> **Dokument źródłowy**:
☆ ☆ ☆ ☆ ☆ ☆ ☆

LG Swift L9 - test smartfonu
LG Swift L9 to najbardziej zaawansowany smartfon z najnowszej serii L. Posiada cechy, które zdecydowanie pozwalają stawiać go na równi z telefonami wyższej klasy, ale pomimo tego dostępny jest w atrakcyjnej cenie - kupić go można już za 1200 złotych. Czy jednak jest w stanie przekonać do siebie także osoby nie przepadające za sprzętem koreańskiego producenta?
Wygląd i wykonanie
Prostokątna bryła z lekko zaokrąglonymi rogami robi bardzo dobre pierwsze wrażenie - patrząc na LG L9 łatwo możemy odnieść wrażenie, że mamy do czynienia z dużo droższym smartfonem. Pod sporym, 4,7-calowym ekranem znaleźć możemy jeden przycisk fizyczny, odpowiadający za powrót do ekranu głównego oraz podświetlane w trakcie aktywności przyciski dotykowe - "wstecz" i "właściwości". Front wykonany jest z dobrej jakości plastików, a spójną stylistycznie konstrukcję otacza metalizowana ramka.
Dobre wrażenie jednak mija kiedy odwrócimy telefon. Wykonanie tylnej klapki zdecydowanie kontrastuje z gładkim frontem i będzie wodą na młyn dla przeciwników urządzeń marki LG. Chropowaty plastik niskiej jakości spełnia jednak swoją rolę - telefon nie wyślizguje się z ręki. Dzięki temu przymknąć możemy oko na niskie walory wizualne.
Z racji zastosowania sporego wyświetlacza, również i sam smartfon jest dość spory. Długi na 13. mm i szeroki na 68 mm telefon na szczęście jest dość cienki (zaledwie 9 mm), dzięki czemu udało się zachować niewielką wagę urządzenia, która razem z baterią wynosi 125 gramów. Taki stosunek powierzchni do masy nasuwa porównanie do popularnego na rynku Samsunga Galaxy S III, chociaż LG L9 może wydawać się większy dzięki mniejszemu zaokrągleniu rogów. Również i w tym przypadku można odnieść wrażenie, że urządzenie jest dość delikatne, ale taka szkoła tworzenia smartfonów ma rzeszę zwolenników. Wydaje się, że LG Swift L9 bez problemu obiema dłońmi udało by się złamać wpół - nie podjąłem się jednak takich testów.

☆ ☆ ☆ ☆ ☆ ☆ ☆

> **Zapisane dane**:

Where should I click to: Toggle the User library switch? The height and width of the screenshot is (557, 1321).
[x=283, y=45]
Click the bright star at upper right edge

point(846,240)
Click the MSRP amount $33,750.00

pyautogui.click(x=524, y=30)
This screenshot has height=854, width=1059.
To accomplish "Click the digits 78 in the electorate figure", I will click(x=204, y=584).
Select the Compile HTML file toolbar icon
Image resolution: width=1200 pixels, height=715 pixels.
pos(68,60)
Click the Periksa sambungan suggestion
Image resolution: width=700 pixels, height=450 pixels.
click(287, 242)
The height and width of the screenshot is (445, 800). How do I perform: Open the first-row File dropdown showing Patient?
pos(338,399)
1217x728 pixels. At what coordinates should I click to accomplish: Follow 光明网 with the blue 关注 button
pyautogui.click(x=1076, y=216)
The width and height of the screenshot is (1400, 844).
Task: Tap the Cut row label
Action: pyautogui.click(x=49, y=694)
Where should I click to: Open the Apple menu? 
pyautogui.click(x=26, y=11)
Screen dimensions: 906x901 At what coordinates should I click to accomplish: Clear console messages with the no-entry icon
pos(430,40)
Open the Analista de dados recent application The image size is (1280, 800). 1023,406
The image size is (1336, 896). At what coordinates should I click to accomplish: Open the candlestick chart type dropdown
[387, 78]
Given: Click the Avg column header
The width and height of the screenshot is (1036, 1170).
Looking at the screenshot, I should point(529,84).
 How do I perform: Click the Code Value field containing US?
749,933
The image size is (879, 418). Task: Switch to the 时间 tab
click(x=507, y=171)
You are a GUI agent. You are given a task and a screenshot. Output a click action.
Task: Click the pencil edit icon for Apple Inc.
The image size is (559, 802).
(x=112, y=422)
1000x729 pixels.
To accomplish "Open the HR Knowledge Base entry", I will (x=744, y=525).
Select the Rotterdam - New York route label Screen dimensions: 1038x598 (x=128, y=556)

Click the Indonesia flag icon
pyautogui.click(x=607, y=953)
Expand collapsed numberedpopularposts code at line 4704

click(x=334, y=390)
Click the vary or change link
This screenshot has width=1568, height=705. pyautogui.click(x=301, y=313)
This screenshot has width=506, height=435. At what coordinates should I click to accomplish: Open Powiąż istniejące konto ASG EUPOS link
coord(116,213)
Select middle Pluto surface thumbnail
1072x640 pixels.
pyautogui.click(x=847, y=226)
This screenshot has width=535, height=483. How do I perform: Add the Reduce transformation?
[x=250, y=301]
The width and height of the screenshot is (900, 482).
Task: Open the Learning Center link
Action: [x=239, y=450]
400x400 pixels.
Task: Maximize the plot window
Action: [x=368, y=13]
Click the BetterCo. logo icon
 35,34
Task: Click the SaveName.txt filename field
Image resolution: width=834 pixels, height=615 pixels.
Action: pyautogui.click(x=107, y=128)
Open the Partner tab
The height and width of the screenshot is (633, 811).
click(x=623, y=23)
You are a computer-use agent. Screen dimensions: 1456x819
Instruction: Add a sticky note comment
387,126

☆ ☆ ☆ ☆ ☆ ☆ ☆

> **Wymagania ćwiczenia**:
(a) Powtórz dosłownie fragment testu LG Swift L9, zaczynając od „Wygląd i wykonanie”, a kończąc na „niskie walory wizualne.”.
(b) Ile według testu LG Swift L9 waży ten smartfon razem z baterią?

> **Wyniki po kolei**:
(a)
Wygląd i wykonanie
Prostokątna bryła z lekko zaokrąglonymi rogami robi bardzo dobre pierwsze wrażenie - patrząc na LG L9 łatwo możemy odnieść wrażenie, że mamy do czynienia z dużo droższym smartfonem. Pod sporym, 4,7-calowym ekranem znaleźć możemy jeden przycisk fizyczny, odpowiadający za powrót do ekranu głównego oraz podświetlane w trakcie aktywności przyciski dotykowe - "wstecz" i "właściwości". Front wykonany jest z dobrej jakości plastików, a spójną stylistycznie konstrukcję otacza metalizowana ramka.
Dobre wrażenie jednak mija kiedy odwrócimy telefon. Wykonanie tylnej klapki zdecydowanie kontrastuje z gładkim frontem i będzie wodą na młyn dla przeciwników urządzeń marki LG. Chropowaty plastik niskiej jakości spełnia jednak swoją rolę - telefon nie wyślizguje się z ręki. Dzięki temu przymknąć możemy oko na niskie walory wizualne.

(b) 125 gramów.